10. Summary, Conclusions, and Future Research

A computationally efficient, large-deformation soil modeling method, i.e., the UL-FEM enhanced by an erosion algorithm, referred to as the erosion method for the numerical simulation of the pile–soil impact problem, has been presented. The UL-FEM enhanced by an erosion algorithm has been combined for the first time with a continuum damage-based viscoplastic soil constitutive model, which realistically predicts the dynamic mechanical behavior of granular (MASH strong) soil. Comparisons between simulation and field-scale physical test results were discussed. The key findings from the study presented in this paper are highlighted below.

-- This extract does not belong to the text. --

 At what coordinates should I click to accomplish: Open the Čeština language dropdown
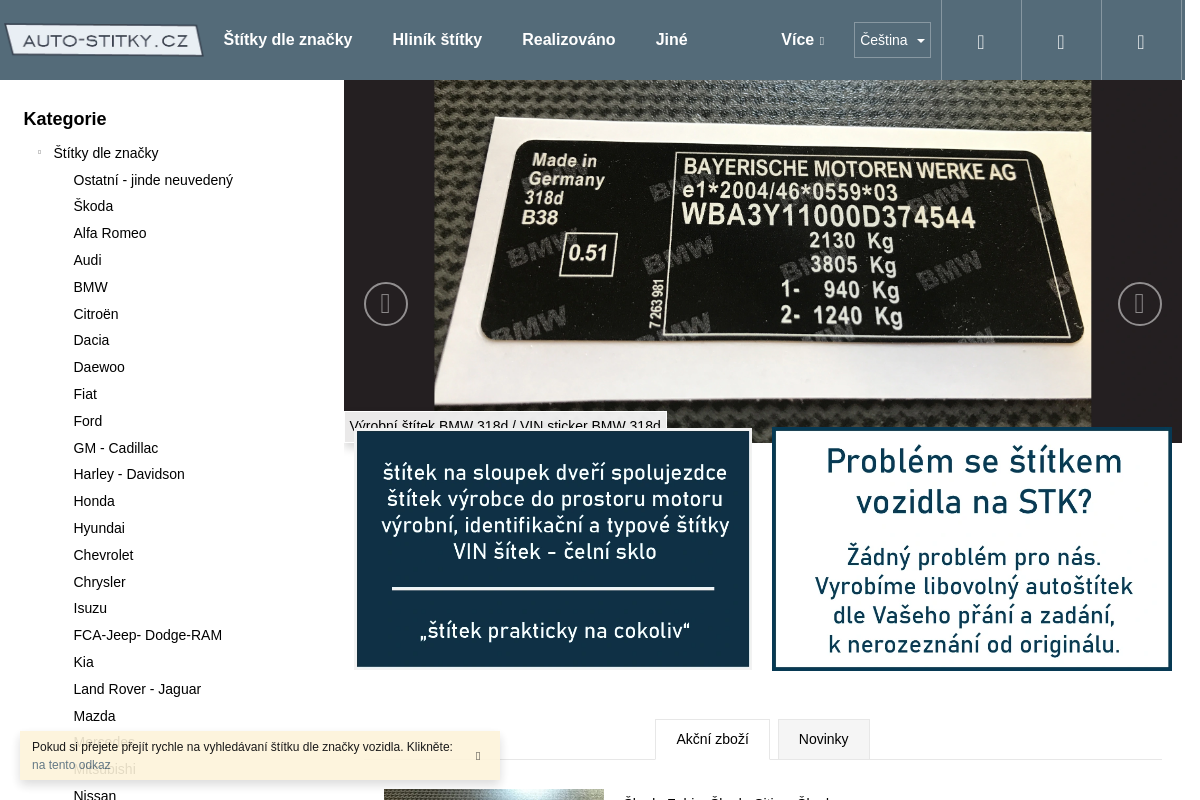tap(891, 40)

• The proposed large-deformation soil modeling method for pile–soil impact analysis based on the element erosion algorithm within the UL-FEM framework agreed well the measured pile–soil impact response. The applicability of the soil modeling method has been successfully demonstrated for both “long” or “flexible” and “short” or “rigid” pile behavior under impact loading.
• The simulation method presented in this study overcomes the inherent limitations of popular soil modeling techniques typically used for modeling piles embedded in soil under vehicular impacts, such as the lumped parameter method, subgrade reaction approach, modified subgrade reaction method, and direct method.

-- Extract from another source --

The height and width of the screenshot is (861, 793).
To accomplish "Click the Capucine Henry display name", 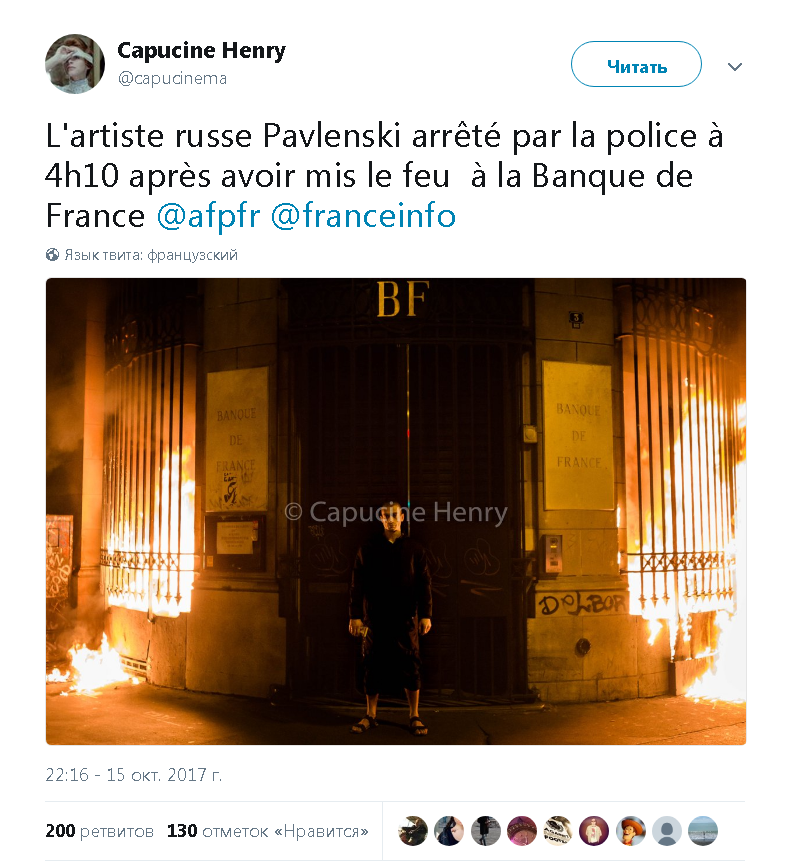I will (201, 51).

• This study investigated the effect that soil domain sizes and boundary conditions had on the dynamic impact response of pile–soil systems using field-scale physical impact test data. This study should help engineers and researchers better understand the influence of soil domain sizes and boundary conditions on the dynamic response of piles embedded in granular soil when subjected to lateral vehicular impacts. Furthermore, guidelines and recommendations were provided on optimum soil domain size and boundary conditions.

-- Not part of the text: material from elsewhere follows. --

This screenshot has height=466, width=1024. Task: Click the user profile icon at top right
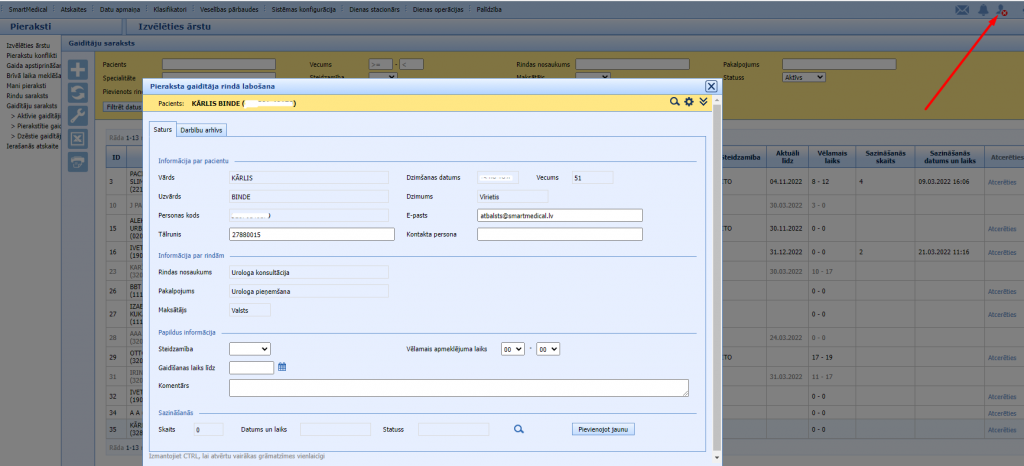pyautogui.click(x=1003, y=9)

• Computational time studies were conducted to assess the efficiency of the various soil domain sizes and boundary conditions. This investigation demonstrated the effect that soil domain sizes and boundary conditions had on the performance of LS-DYNA pile–soil impact simulations.
• The modeling method developed in this study can be used to enhance and advance the current pile–soil system modeling methods and be extended for future research, such as modeling full-scale, soil-embedded barrier and containment systems.
• This research work will significantly contribute to the numerical modeling techniques currently used by engineers and researchers in the analysis and design of piles subjected to vehicular impact loading. The findings of this study will facilitate efficient and economically feasible pile design by reducing the required number of component crash tests of pile–soil systems.
• The research presented herein has made substantive advances in soil modeling techniques for simulating dynamic impact interactions within pile–soil systems. The erosion method introduced in this paper has undergone rigorous validation at a component scale. It is apparent, however, that there remains a pressing need to extend this approach to encompass full-scale, soil-embedded roadside safety structures. This expansion is essential to facilitate an exploration of the dynamic interplay of factors—ranging from varied soil characteristics, pile embedment depths, and terrain conditions—on the structural response and resilience of soil-embedded roadside safety structures under vehicular impacts. The advancement of this research will provide valuable insights, with potential implications for enhancing safety infrastructure design and contributing to reducing vehicular impact-related fatalities and injuries.